REQUIREMENT: Rewrite each row below with every "accomplish" swapped for "complete" and nothing else altered. Omit the pictures from your answer.
** begin **
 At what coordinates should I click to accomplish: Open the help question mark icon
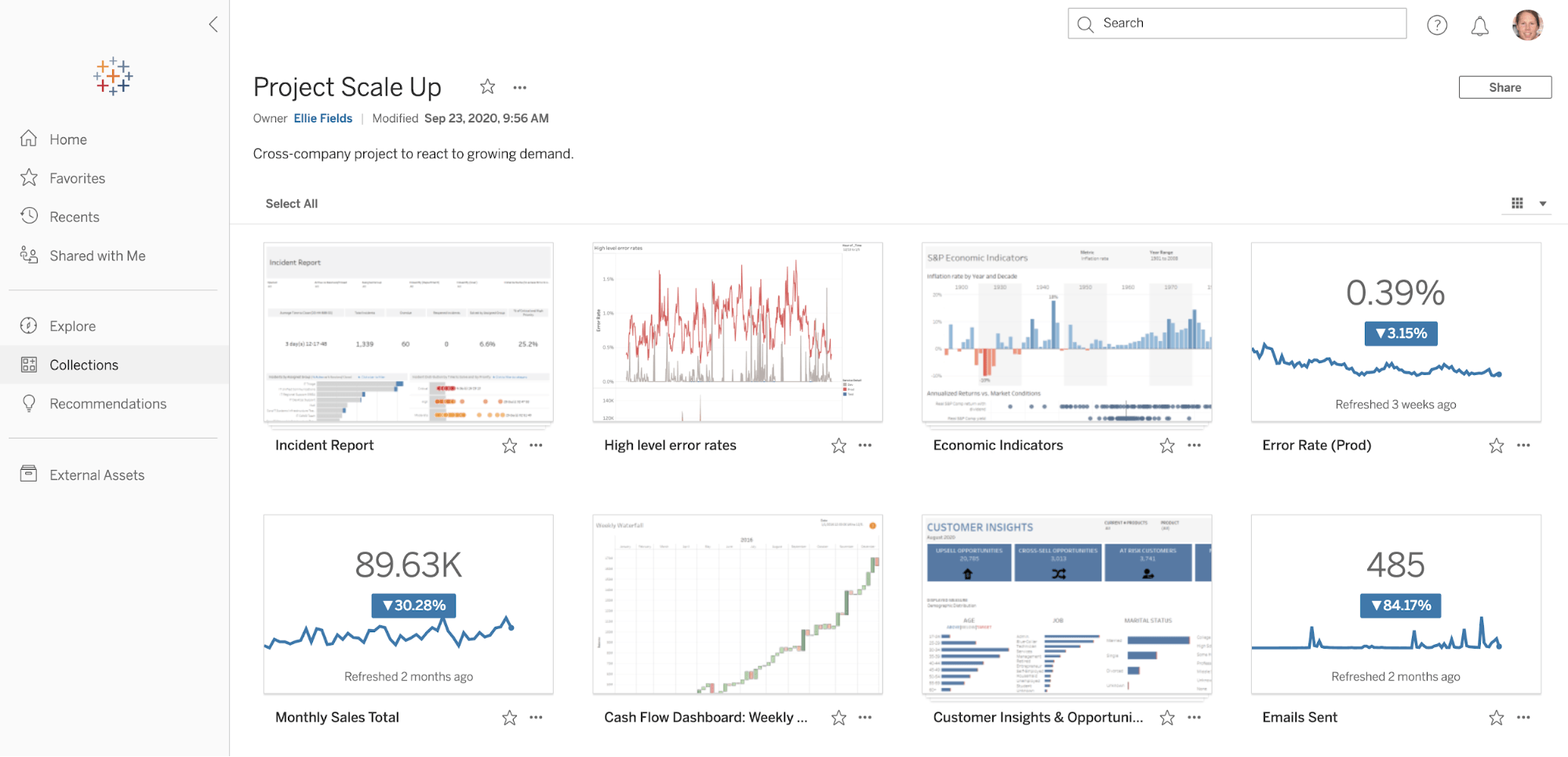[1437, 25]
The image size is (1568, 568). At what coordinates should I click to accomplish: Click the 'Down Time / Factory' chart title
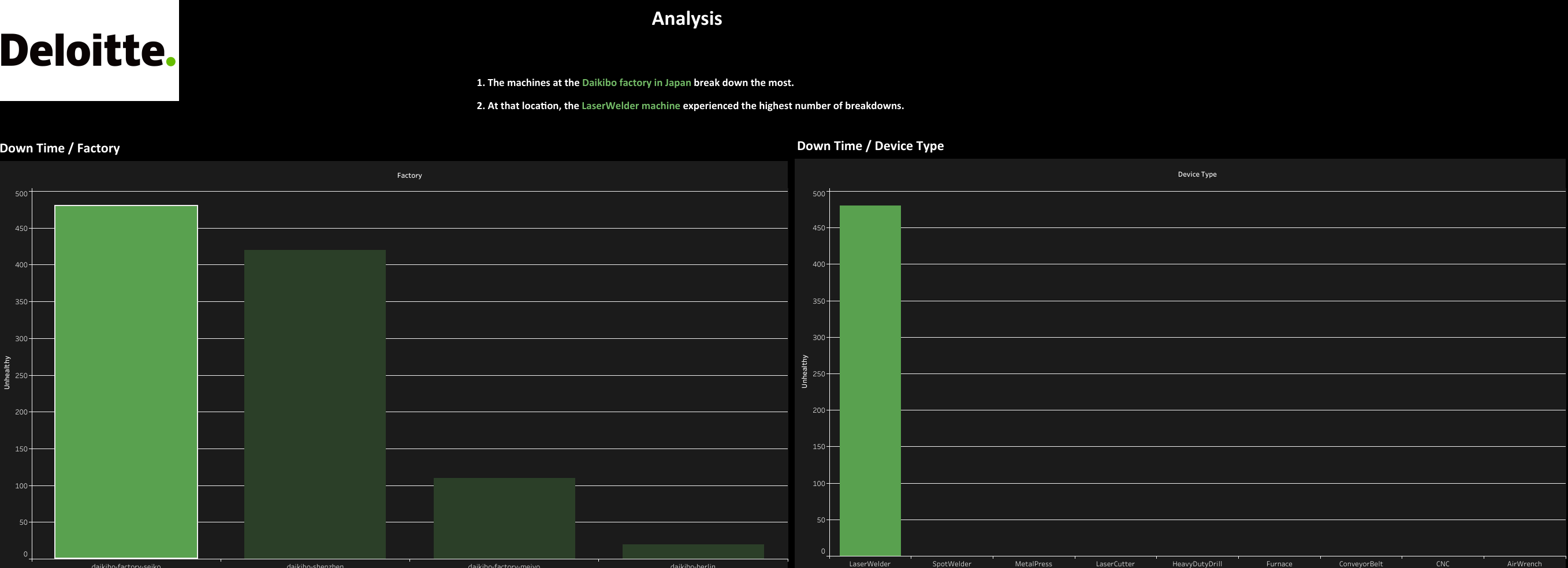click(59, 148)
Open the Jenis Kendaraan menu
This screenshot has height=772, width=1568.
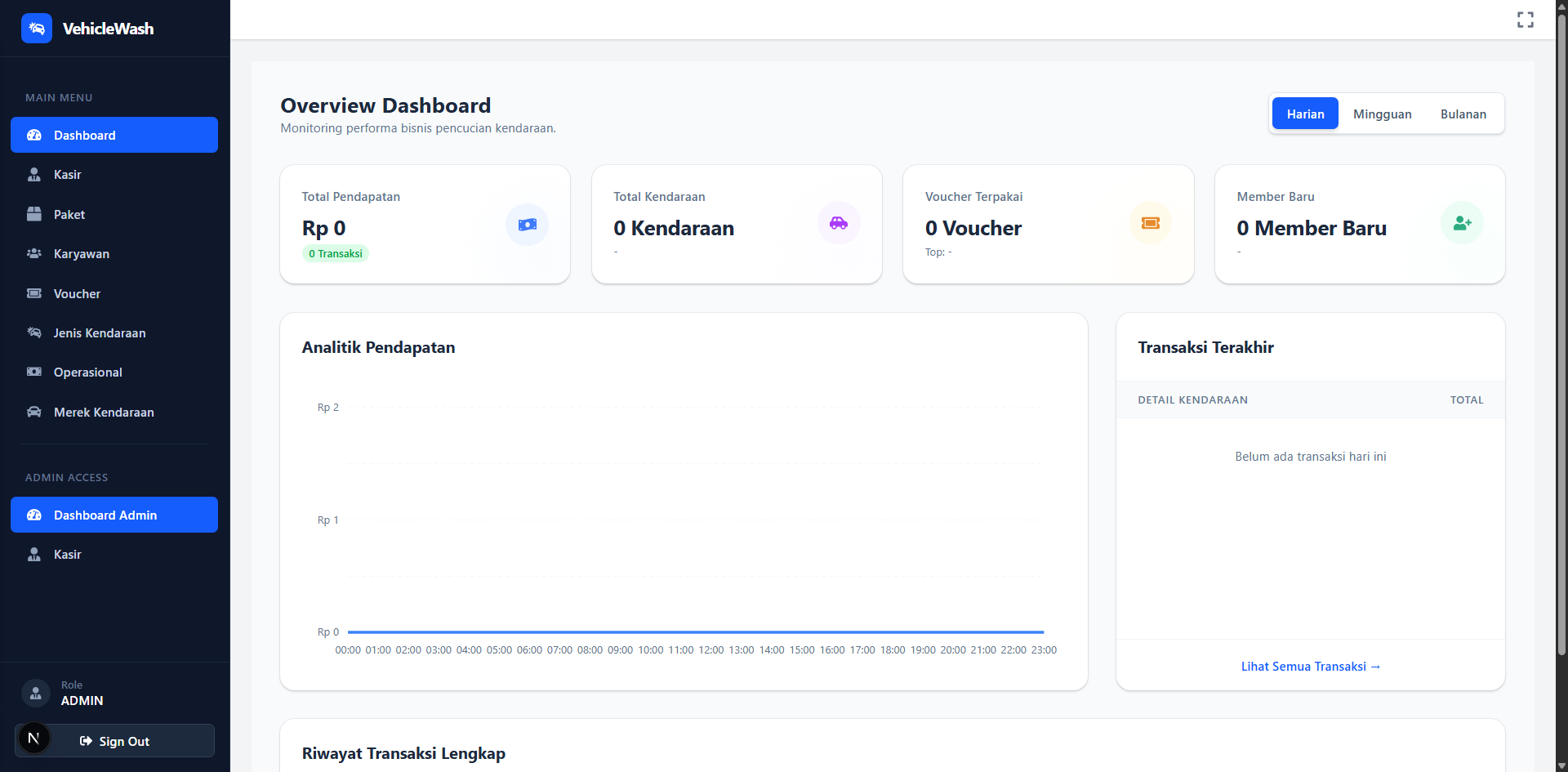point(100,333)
** end **
EXPECTED ANSWER:
 At what coordinates should I click to complete: Open the help question mark icon
[1437, 25]
The image size is (1568, 568). At what coordinates should I click to complete: Click the 'Down Time / Factory' chart title
click(59, 148)
Open the Jenis Kendaraan menu
This screenshot has height=772, width=1568.
point(100,333)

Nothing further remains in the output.